Methodology Overview
To test and validate results for the last two initiatives (Table of Contents and Headers as Questions), we implemented a T-test methodology with test and control groups.
To create the pre/post test groups, the teams selected 10 test URLs and paired them with a 10 URL control group with similar traffic and impressions. After applying changes to the test group, they measured performance over a five-week period.
P Value:
- Headers as Questions - 0.001
- ToC - 0.002
The T-test incorporated:
- Differences in means
- Variance within each group
- Sample size
This allowed us to account for:
- Weekly fluctuation
- Noise
- Seasonality (insofar as it appears as variance)

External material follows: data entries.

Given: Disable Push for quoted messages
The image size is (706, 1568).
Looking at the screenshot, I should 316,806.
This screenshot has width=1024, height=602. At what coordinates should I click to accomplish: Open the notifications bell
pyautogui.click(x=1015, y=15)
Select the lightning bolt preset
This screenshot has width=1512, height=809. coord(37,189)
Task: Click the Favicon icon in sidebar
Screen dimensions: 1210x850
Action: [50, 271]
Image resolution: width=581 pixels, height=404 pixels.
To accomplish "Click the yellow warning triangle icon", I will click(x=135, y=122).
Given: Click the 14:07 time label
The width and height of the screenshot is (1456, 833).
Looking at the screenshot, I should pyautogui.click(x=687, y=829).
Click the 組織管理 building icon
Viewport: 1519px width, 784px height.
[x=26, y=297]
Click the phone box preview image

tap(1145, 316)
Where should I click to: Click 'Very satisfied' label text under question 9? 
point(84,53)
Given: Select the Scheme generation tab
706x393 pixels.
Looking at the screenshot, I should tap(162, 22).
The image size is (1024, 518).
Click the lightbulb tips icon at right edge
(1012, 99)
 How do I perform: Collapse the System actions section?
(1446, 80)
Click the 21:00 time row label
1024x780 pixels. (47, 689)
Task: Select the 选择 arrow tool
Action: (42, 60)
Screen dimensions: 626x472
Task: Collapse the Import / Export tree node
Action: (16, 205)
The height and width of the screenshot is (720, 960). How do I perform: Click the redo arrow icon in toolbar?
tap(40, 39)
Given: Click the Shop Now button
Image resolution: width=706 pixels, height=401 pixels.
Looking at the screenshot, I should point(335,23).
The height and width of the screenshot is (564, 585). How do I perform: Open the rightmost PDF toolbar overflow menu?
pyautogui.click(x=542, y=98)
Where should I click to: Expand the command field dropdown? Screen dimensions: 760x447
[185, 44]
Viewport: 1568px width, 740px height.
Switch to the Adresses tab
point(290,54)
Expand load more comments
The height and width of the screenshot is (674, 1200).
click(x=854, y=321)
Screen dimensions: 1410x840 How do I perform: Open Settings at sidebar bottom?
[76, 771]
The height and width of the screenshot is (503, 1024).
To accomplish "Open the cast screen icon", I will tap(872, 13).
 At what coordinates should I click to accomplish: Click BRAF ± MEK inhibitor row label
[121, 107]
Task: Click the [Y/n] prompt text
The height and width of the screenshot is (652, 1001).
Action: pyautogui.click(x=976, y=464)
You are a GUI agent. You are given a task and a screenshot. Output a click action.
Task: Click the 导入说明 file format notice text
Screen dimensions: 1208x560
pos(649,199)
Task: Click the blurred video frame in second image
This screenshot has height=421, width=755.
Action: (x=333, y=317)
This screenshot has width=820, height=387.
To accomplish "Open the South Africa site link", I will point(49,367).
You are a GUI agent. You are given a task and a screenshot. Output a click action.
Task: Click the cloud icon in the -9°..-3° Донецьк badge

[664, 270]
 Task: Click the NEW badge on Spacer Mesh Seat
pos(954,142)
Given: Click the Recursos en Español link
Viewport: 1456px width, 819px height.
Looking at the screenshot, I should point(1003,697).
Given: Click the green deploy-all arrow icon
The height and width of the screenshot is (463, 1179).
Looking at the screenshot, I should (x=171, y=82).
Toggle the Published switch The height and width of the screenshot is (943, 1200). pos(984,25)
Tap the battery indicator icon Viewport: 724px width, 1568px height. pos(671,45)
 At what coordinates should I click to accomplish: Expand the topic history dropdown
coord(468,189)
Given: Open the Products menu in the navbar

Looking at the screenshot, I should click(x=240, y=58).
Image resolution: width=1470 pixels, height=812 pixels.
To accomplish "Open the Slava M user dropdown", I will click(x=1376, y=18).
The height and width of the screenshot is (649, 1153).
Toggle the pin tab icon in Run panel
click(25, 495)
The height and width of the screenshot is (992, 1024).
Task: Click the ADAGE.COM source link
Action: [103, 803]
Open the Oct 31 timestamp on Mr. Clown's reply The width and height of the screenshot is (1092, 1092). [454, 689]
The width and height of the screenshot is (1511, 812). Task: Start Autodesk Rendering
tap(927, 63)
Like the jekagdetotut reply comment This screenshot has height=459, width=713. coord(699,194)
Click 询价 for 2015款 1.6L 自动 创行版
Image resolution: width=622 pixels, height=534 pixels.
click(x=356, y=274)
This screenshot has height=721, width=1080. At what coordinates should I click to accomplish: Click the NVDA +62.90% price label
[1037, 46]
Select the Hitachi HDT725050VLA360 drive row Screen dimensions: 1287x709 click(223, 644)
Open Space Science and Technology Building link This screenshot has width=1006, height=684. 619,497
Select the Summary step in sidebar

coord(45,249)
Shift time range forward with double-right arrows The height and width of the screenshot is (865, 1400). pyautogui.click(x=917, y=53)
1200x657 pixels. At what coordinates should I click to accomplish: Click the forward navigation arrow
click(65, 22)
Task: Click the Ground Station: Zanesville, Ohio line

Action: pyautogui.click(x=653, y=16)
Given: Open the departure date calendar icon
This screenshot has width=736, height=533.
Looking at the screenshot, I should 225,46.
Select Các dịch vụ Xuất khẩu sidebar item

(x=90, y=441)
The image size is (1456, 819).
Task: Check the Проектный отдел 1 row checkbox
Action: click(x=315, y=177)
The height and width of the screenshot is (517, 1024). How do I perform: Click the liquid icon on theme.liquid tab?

To calculate the pre and post-test averages, the standard experiment method was used:
- Average of the pre-implementation weeks
- Average of the post-implementation weeks
- Calculate the % change between averages
- Adjust the change against the control group to isolate the real uplift
This method avoids volatility from single high/low weeks and provides the experiment-level impact.
As seen in the results above, both tests had significant data after week 4.
From SEO to AEO
The ultimate goal was to create and optimize content tailored for both traditional SEO and AI answers. To do this, Webflow and Graphite made sure every SEO topic answered the matching AEO questions.
This content foundation would establish Webflow as the authoritative source that AI systems trust and recommend. Every piece of content should serve two purposes: answering user questions comprehensively while being structured for AI extraction and citation.
By the Numbers
Conclusion
- LLMs can drive brand visibility and increase conversions.
- AI Chat users can be higher intent (6x conversion rate of SEO) due to longtail user behavior / conversational element.
- SEO and AEO have a lot of similarities - good, useful content still wins.